The 4D flow parameters were analysed with CAAS MR Solutions software (Pie Medical Imaging, Maastricht, Netherlands, version 5.1). Flow was measured in 10 planes of the thoracic aorta (Fig. 2A). The flow parameters quantified in each plane were peak flow, peak velocity, minimum velocity, time points of flow measurements, forward flow (ml), backward flow (ml), regurgitation fraction (% proportion between backward and forward flow), cardiac output (ml/min), blood volume (ml/cardiac cycle) and FD (% proportion between the centre of the eccentric flow jet and the diameter of the vessel). WSS was divided into circumferential WSS (WSSC) and axial WSS (WSSA) components. Furthermore, total WSS (WSST) was calculated as the geometric sum of WSSA and WSSC. WSS was measured in planes 1 to 5. AA was split into six 60º segments: the starting point (0º) was placed in the inner curve and the 60º segments were arranged in an counterclockwise direction (Fig. 2B and C). WSS parameters were registered during peak systole.

Figure 2:

(A) Four-dimensional flow magnetic resonance imaging measurements were performed in 10 planes: (1) sinus of Valsalva, (2) sinotubular junction, (3) proximal segment of the ascending aorta, (4) middle ascending aorta, (5) proximal aortic arch, (6) plane immediately after the ostium of the truncus brachiocephalicus, (7) middle aortic arch, (8) end of the aortic arch, (9) proximal descending aorta and (10) middle descending aorta. (B) Wall sheer stress was analysed from planes 1 to 5. (C) The thoracic aorta was split into six 60º segments. The starting point (0º) was placed in the inner curve of the ascending aorta, and the 60º segments were arranged in an counterclockwise direction (red arrow).

Intra- and interobserver analysis

For the analysis of intra- and interobserver reproducibility, the 4D flow MRI parameters were measured twice by observer 1 (Tarmo Korpela) and by an independent blinded observer 2 (Elina Kariniemi). Intraclass correlation coefficients (ICC) for the WSS values were calculated by averaging the values of six 60° segments and comparing the means.

Statistical analyses

Statistical analyses were performed with IBM SPSS Statistics (version 27, Chicago, IL, USA). Statistical significance was defined as P < 0.05 and high significance as P < 0.001. Abnormally distributed parameters are presented as median and interquartile range, normally distributed parameters, as mean ± standard deviation. For abnormally distributed parameters, the Mann–Whitney U-test was used to analyse the statistical significance in the flow parameters between the study groups with and without AA growth. The Wilcoxon signed rank test was utilized to assess the statistical significance in the aortic growth of each patient. The association between dichotomized parameters (FD) and the growth rate of the AA was tested with the χ2 test.

_Material provided_.
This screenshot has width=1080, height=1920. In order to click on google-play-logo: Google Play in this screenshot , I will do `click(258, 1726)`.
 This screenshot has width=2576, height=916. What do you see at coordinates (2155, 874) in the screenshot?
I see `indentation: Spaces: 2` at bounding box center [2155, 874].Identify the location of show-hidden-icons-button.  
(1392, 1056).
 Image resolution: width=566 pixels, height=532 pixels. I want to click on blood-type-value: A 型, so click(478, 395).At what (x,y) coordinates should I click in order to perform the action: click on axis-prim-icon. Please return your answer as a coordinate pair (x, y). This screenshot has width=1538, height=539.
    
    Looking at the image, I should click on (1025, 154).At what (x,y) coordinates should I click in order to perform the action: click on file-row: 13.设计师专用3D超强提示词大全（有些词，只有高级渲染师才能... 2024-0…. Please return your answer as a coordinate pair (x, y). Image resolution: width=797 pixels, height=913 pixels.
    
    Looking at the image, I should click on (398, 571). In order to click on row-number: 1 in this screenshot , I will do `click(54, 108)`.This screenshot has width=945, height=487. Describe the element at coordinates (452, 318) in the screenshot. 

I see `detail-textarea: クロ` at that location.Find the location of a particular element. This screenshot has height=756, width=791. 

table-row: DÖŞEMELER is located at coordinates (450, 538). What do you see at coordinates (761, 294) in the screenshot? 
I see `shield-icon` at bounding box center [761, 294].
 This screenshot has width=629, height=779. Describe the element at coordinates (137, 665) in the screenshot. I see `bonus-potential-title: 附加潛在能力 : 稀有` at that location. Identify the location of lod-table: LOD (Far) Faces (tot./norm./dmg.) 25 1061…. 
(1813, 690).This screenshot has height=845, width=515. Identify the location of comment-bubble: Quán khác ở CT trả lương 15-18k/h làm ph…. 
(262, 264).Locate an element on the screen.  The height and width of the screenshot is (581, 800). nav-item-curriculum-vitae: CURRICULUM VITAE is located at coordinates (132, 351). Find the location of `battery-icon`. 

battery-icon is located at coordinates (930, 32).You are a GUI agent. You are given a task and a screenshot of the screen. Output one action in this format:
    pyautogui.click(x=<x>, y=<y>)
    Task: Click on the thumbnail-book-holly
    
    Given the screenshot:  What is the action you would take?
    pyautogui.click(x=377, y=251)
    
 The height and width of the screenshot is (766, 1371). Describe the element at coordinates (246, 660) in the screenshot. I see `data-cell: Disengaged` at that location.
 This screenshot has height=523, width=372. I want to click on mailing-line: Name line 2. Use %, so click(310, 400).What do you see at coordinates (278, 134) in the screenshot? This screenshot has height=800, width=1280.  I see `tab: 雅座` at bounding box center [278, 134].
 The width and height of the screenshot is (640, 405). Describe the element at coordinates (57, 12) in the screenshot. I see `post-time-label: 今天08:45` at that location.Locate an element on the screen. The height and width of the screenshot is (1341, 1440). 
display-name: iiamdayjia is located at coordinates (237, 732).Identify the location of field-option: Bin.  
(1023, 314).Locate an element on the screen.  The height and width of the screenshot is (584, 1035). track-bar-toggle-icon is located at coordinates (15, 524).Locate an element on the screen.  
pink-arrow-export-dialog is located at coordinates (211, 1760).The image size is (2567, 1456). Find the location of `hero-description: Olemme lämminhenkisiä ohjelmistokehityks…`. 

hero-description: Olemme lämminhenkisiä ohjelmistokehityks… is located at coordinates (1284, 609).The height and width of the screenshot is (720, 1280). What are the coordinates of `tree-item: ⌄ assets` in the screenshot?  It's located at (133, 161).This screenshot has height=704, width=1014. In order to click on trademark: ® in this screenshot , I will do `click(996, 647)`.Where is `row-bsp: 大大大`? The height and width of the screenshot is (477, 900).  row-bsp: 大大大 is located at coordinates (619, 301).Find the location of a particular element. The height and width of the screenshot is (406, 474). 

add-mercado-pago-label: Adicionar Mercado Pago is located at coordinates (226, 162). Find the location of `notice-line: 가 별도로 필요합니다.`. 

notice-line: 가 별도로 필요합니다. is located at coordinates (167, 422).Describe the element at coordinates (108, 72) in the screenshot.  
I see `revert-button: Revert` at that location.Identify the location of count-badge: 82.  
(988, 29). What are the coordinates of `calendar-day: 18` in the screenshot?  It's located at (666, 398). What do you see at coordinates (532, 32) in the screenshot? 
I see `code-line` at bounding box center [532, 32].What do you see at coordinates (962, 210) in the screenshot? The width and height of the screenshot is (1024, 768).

_What is needed_. Continue the methods passage on 4D flow MRI of the thoracic aorta, starting right after its last sentence about the χ2 test.

_Answer to this exercise_.
The presence of a systematic error in the intra- and interobserver analyses was tested with a paired samples t-test. Intra- and interobserver reproducibilities were estimated using ICC with a two-way mixed effects model and absolute agreement. The standard error of measurement (SEM) was used to assess the measurement error when comparing aortic dimensions at the baseline and at the 1-year follow-up. The formula for SEM was SEM = standard deviation × √(1 − ICC). In the follow-up imaging after 1 year, aortic growth was deemed statistically significant if it exceeded the diameter calculated with the formula [the AA dimension at the 1-year follow-up > (AA dimension at the baseline + 2 × SEM)].

RESULTS

The mean age of the patients (n = 30) was 65.6 ± 8.3 years; 80% were men (n = 24). The mean body surface area was 2.1 ± 0.2 m2, and 87% (n = 26) of the patients had hypertension. There was no significant difference regarding conventional cardiovascular risk factors (e.g. hypertension, dyslipidaemia, smoking and positive family history) between the patients with or without aortic diameter growth at the 1-year follow-up. All patients had anatomically normal TAV without aortic stenosis. Detailed patient baseline characteristics are presented in Table 1.

Table 1:

Baseline characteristics of the study population

	Total (n = 30)	AA growth (n = 6)	No AA growth (n = 24)	P-value
Age (years)	65.6 ± 8.3	68.5 ± 6.1	64.9 ± 8.8	0.4
Gender (male/female)	24/6	6/0	18/6	0.3
Weight (kg)	90.0 ± 17.3	89.8 ± 14.9	90.1 ± 18.2	1.0
Height (cm)	176.6 ± 8.2	177.8 ± 4.2	176.3 ± 9.0	0.7
BSA (m2)	2.1 ± 0.2	2.1 ± 0.2	2.1 ± 0.3	0.9
Diabetes, n (%)	5 (17)	1 (17)	4 (17)	1.0
Hypertension, n (%)	26 (87)	6 (100)	20 (83)	0.6
Dyslipidaemia, n (%)	17 (57)	4 (67)	13 (54)	0.7
Positive family history for CVD, n (%)	9 (30)	1 (17)	8 (33)	0.6
Smoker, n (%)	4 (13)	0 (0)	4 (17)	0.6

Continuous variables are presented as mean ± SD. Class-scaled variables are presented as frequencies.

AA: ascending aorta; BSA: body surface area; CVD: cardiovascular disease; SD: standard deviation.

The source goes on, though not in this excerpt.